Trying to calculate cost basis across multiple decentralized wallets is practically impossible by hand. We highly recommend using specialized software that integrates directly with the IRS forms:

  1. CoinLedger: Excellent for beginners. It integrates seamlessly with major exchanges and generates a fully completed IRS Form 8949 in minutes.
  2. Koinly: Perfect if you interact heavily with DeFi protocols, staking pools, and multiple smart contract blockchains.
  3. TurboTax (Premium): If you prefer an all-in-one solution for your standard income and crypto, TurboTax allows you to import crypto CSV files directly into your standard return.
What happens if I don’t report my crypto to the IRS?

The IRS places a prominent question on the very first page of Form 1040 asking about digital asset transactions. Intentionally lying or hiding your crypto can lead to audit penalties, massive interest charges, or even criminal tax evasion charges.

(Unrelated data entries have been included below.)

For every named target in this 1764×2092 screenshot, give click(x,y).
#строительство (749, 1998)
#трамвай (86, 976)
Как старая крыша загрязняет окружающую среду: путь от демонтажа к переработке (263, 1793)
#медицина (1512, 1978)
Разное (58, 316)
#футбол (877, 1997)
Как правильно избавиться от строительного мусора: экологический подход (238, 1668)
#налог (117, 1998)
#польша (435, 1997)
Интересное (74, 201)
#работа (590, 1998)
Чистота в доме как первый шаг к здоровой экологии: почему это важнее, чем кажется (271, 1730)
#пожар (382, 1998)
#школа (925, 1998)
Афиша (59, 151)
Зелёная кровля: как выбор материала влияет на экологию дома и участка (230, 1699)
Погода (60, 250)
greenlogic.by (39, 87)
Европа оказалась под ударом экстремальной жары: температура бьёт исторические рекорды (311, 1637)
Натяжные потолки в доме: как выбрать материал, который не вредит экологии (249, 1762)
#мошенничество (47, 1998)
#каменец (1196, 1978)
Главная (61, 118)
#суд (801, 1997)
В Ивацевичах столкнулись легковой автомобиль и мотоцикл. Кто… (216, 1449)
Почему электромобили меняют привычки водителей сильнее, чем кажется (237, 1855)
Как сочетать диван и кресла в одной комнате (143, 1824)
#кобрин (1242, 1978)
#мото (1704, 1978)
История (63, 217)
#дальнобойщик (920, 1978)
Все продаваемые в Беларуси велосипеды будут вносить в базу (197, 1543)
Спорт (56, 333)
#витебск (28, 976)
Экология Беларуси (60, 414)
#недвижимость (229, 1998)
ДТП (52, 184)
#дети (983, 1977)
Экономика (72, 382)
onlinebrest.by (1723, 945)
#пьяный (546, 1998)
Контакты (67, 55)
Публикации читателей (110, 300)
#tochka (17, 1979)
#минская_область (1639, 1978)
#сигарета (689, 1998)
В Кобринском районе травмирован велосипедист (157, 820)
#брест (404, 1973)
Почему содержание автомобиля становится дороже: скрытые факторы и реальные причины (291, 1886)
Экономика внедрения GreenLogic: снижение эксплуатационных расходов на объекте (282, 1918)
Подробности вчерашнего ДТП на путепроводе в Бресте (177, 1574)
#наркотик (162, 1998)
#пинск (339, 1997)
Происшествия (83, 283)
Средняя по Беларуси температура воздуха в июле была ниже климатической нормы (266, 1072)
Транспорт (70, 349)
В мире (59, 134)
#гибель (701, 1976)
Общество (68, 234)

Is transferring crypto between my own wallets taxable?

No. Transferring crypto from your Coinbase account to your hardware wallet (like a Ledger) is not a taxable event. However, keep track of any network/gas fees paid during the transfer, as they can sometimes alter your cost basis.

Can I write off my crypto losses?

Yes. If your investments lost money, you can use those capital losses to offset your capital gains. If your total losses exceed your gains, you can deduct up to $3,000 against your ordinary income, and roll the rest over to future tax years.